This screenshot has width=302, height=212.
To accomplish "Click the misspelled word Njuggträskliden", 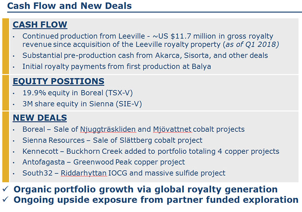I will point(108,130).
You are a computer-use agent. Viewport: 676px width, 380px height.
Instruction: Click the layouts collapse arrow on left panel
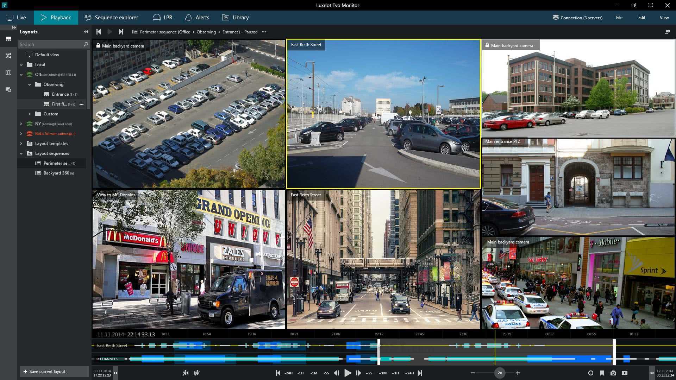point(86,32)
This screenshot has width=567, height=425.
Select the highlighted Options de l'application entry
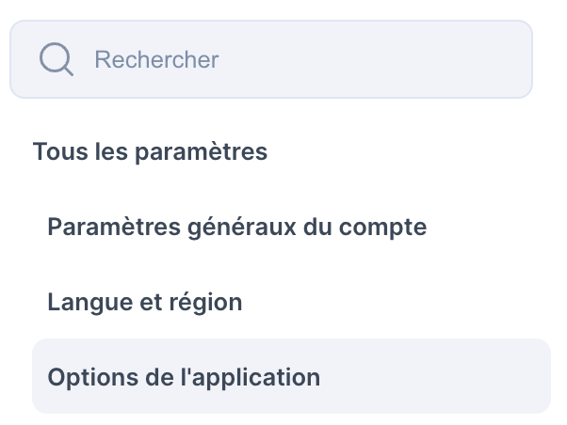point(291,376)
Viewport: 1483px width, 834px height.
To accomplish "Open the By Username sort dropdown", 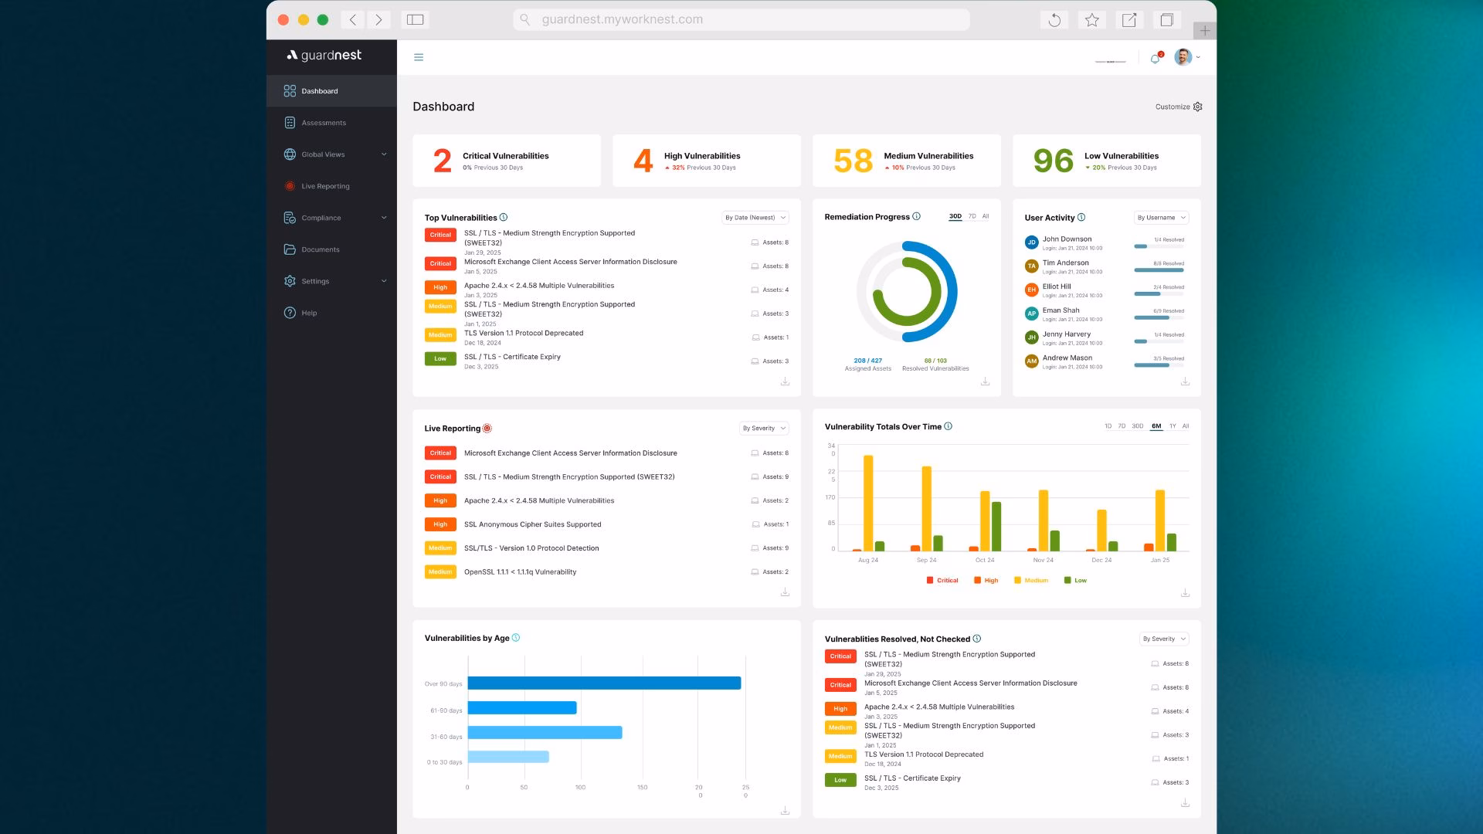I will click(x=1161, y=218).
---+---
Exercise objective: Go through the entries above and report each line with the string "screenshot" in it.

Answer area:
This screenshot has width=302, height=212.
This screenshot has width=567, height=425.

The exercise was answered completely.